Set up data transfers via Snowflake Share

Updated today

Overview

JamLoop’s Platform gives customers flexible options to access and analyze campaign data in the way that best fits their reporting, attribution and BI workflows. Customers can either configure custom aggregate reports directly in the platform, or set-up dynamic data transfers via Snowflake Share.

Summary of Export Types

There are three main types of data transfer:

  1. Aggregate

    1. Grouped and summarized views of campaign performance across chosen dimensions

    2. May or may not include attribution

  1. Log-Level Delivery (*Snowflake Share only)

    1. Granular, impression-level reporting showing every ad delivered.

    2. Can be used to calculate metrics such as household reach and frequency

  1. Log-Level Attribution (*Snowflake Share only)

    1. Granular conversion-focused reporting that ties conversions back to attributed impressions

Each export type is designed for different levels of transparency and analytical depth. By aligning the transfer type with the customer use cases, JamLoop ensures brands can validate performance, power internal modeling, and integrate seamlessly into BI environments.

Delivery Methods

  • Direct Download (*aggregate reports only)

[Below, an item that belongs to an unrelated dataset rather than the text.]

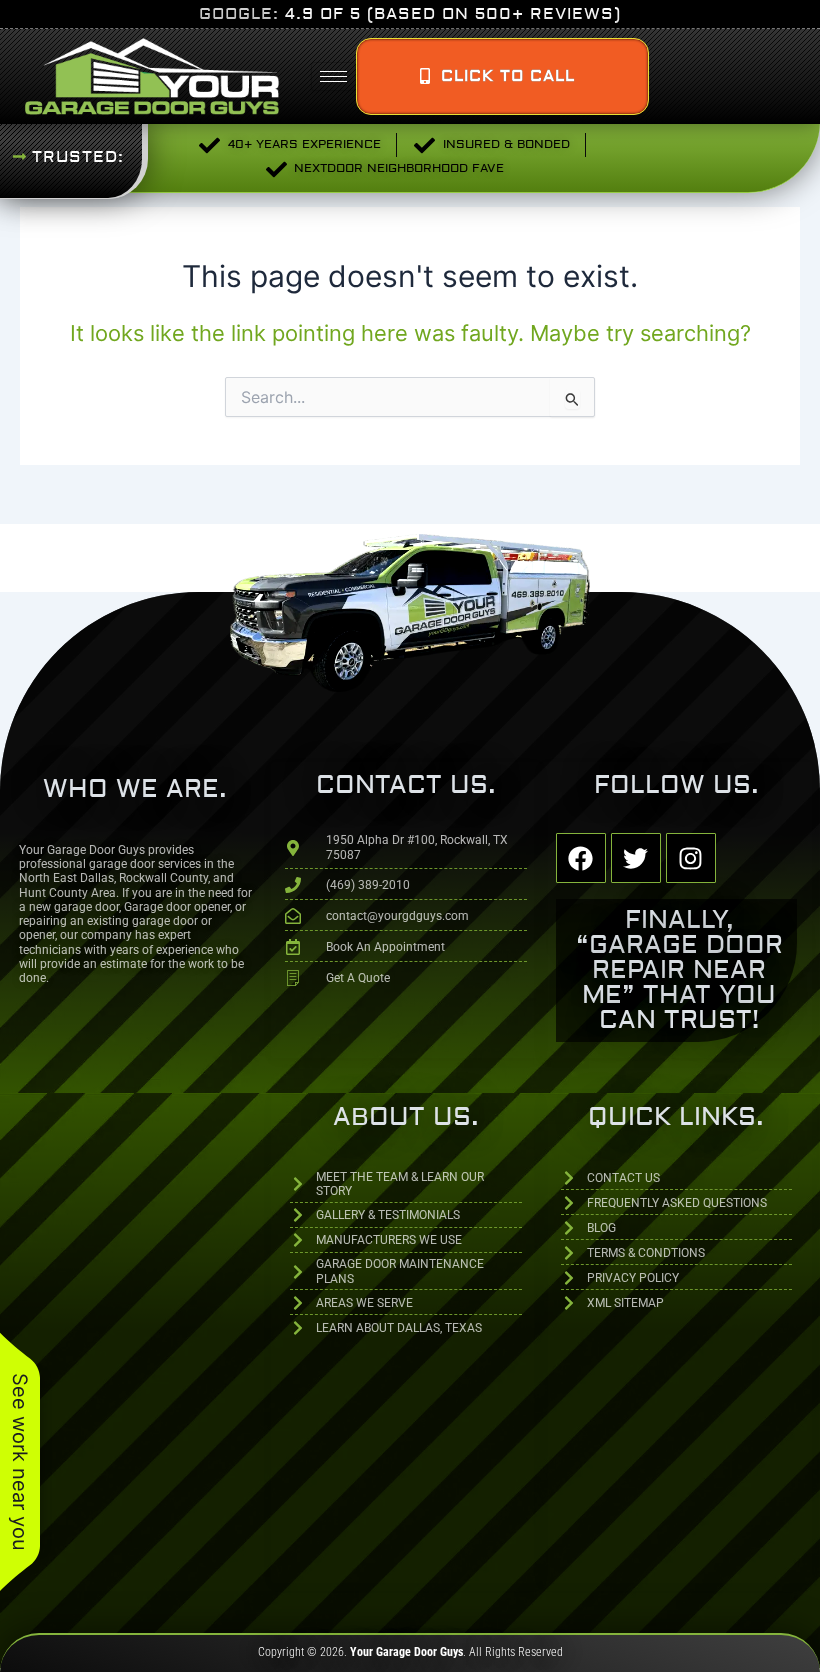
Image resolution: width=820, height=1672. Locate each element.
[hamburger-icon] (333, 76)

    • Accessible directly from JamLoop’s reporting interface.

    • Best for ad hoc or smaller-scale exports

    • Custom Reports are emailed (aggregates only) and include a download link

    • Reports can be sent directly to customer inboxes

    • Useful for lightweight, human-readable exports and when multiple team members need regular access.

    • Exports with more than 100k rows are not supported by an email export

  • Snowflake Share

    • Aggregate & Log-Level options

    • Data delivered directly into the customer’s Snowflake environment

    • Eliminates file transfers and enables near-real-time access for advanced analytics teams.

    • Requires customer to setup access ahead of time

    • In some cases, JamLoop may support direct integrations with a BI tool so long as the BI system has an integration and/or can receive data from Snowflake’s cloud-based warehouse

Scheduling & Frequency

  • Frequency Options

    • Custom Reports

      • Daily

      • Weekly

      • Monthly

    • Snowflake Share

      • Dynamic / Real-Time

  • Timing Cadence

    • Exports are recommended to be delivered during off-peak hours (e.g. early morning UTC/local time) to capture completed activity from the prior period, and/or account for attribution which processes daily between 5:00 - 7:00AM Eastern Time.

  • Report Date-Range Rules

    • Aggregates: based on impression timescale

    • Log-Level Delivery: all impressions that occurred within the report range.

    • Log-Level Conversion: all conversions in the conversion time-scale, but impressions may precede the range depending on attribution window. (e.g. a conversion on 1/25/2026 may be attributed to an impression occurring 1/5/2026)

  • Date Timezone Consideration

    • Users can choose the timezone to be used for all date fields included in the reports

    • Defaults to UTC

    • Timezones need to be provided with regional information to account for DST

    • When a timezone is chosen that has DST, the report that spans the change to or from DST will skip an hour or contain multiple rows for the same hour respectively

  • Delayed Data Consideration

    • In certain cases, impression data from Display or specialty publishers may be reported with a delay. If a campaign includes these publishers, exports may initially reflect incomplete data until reconciliation is complete. To account for this, customers can either:

      • Use rolling report ranges (e.g., a rolling 7-day window) to allow late impressions to be captured.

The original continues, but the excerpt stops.